Радо подождал, пока последний из вереницы слуг с ведрами не пройдет вниз, и открыл дверь в спальню.
— Я знала, что вы придете, — сказала Шип. Она сидела в деревянной ванне спиной к двери.
— Ты знала? — ухмыльнулся он.
— Вам присуще вторгаться… Закройте дверь, милорд.
В камине горел огонь. Радо пошевелил кочергой и обнаружил горевшую одежду. Шип сжигала свидетельства своих ночных похождений.
— Сколько человек ты убила? — спросил Радо.
— Какое это имеет значение? Они предстали перед богами теперь. Важна информация, сообщенная мне Каптис.

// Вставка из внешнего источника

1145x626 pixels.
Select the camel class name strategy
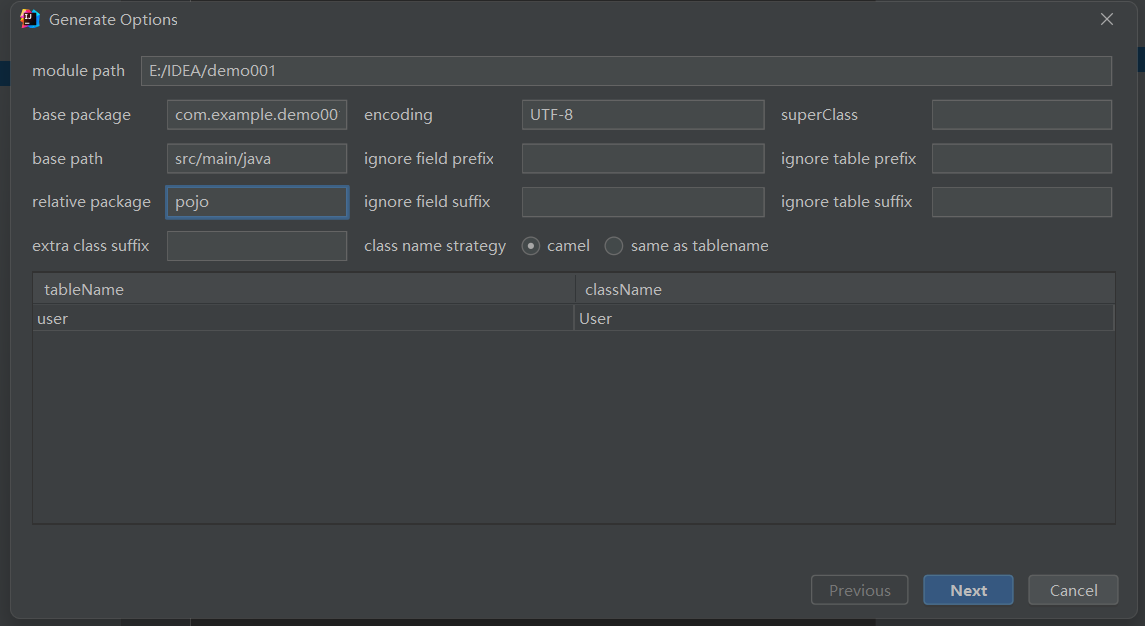click(x=531, y=246)
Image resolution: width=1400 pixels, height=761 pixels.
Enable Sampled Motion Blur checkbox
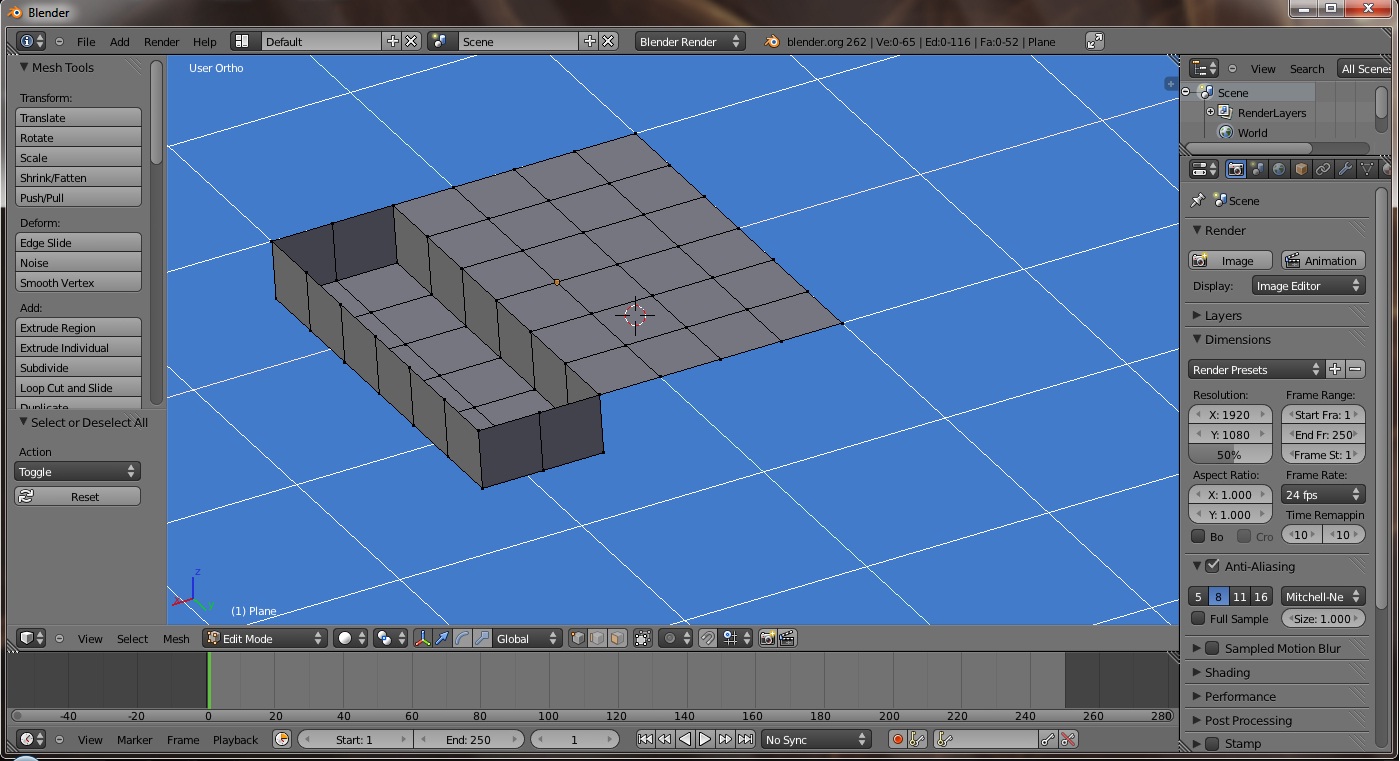click(1213, 648)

Он не спросил ее об информации. Она закрыла глаза и продекламировала:
Корабль с веслами, но некому ими грести, Облака тверды, раскиданные ветряной мельницей, Яд в оправе из золота их так прочно внедряет, Но один человек их иглою сломает.— Факт на острове Прайос в сердце крепости. Мы должны попасть туда на корабле, — сказала Шип.
— Туда допускаются только корабли Братьев, — заметил Радо.
Она глубже погрузилась в воду.
— Это точно.
— Ты представляешь: мы заходим на их корабль и говорим: «Послушайте, нам срочно нужно к Факту», — сказал он.
Шип ничего не ответила. Она пошевелила плечами в воде, а Радо видел, как от нее расходятся волны.
После долгого молчания Шип спросила:
— Вы боитесь умереть, Радо?
— Я об этом не думаю, — ответил он. — Я знаю, что когда-нибудь я умру, и мне жалко будет потерять то, чем я наслаждался в жизни. С другой стороны, выбор времени и места смерти польстил бы моему самолюбию.
— Стихи, которые я продекламировала, взяты из священной книги, известной только жрицам храма. Стих ставит передо мной проблемы. Он не только указывает, как достичь Факта, в нем говорится, что смертельный удар нанесет мужчина. Понимаете? Вы присягнули Указующей Власти выполнить ее приказ, равно как я присягнула служить вам и защищать вас при исполнении приказа. Однако, сознавая ваше значение для выполнения миссии, я не вижу того, что движет вами. Стоит вам отказаться, и все пойдет прахом.
— И если я выйду из игры, ты убьешь меня.
— Да.
— В тебе достаточно ненависти ко мне, чтобы убить меня сейчас.
Она не оспорила этого.
— Ты не включила в свои расчеты того, что я пожелаю выполнить задание.
Она взялась за края ванны и села:
— Почему?
— Прожив в Миести один день и одну ночь, я получил представление о том, что Братья предлагают миру. Это полный набор — благополучие, порядок, магия. Но я должен признаться тебе, Шип-мне-в-бок, эти люди меня пугают. Да, пугают! Представь себе их образ жизни. Никаких таверн, никаких азартных игр, никакого женского общества… никаких лошадей! Проклятье! Благочестие — черта, достойная священников и стариков, но не такое всепоглощающее, как здесь! Ты можешь вообразить, что весь мир будет таким, как Миести? Какие радости останутся мужчине?
— Вы предпочитаете мир образца Портового города?
— Да, черт побери! Если на то пошло, мужчины и женщины должны жить и любить по своему выбору — гнить в мусоре или обедать на золоте! Сражаться за деньги или сражаться за честь! Навоз воняет, но на нем произрастают лучшие цветы — не чета мрамору.
Шип взяла полотенце со стула около ванной и завернулась в него.
— Радо Хапмарк, вы — безнадежный негодяй, но я верю вам. Ко мне вернулась надежда.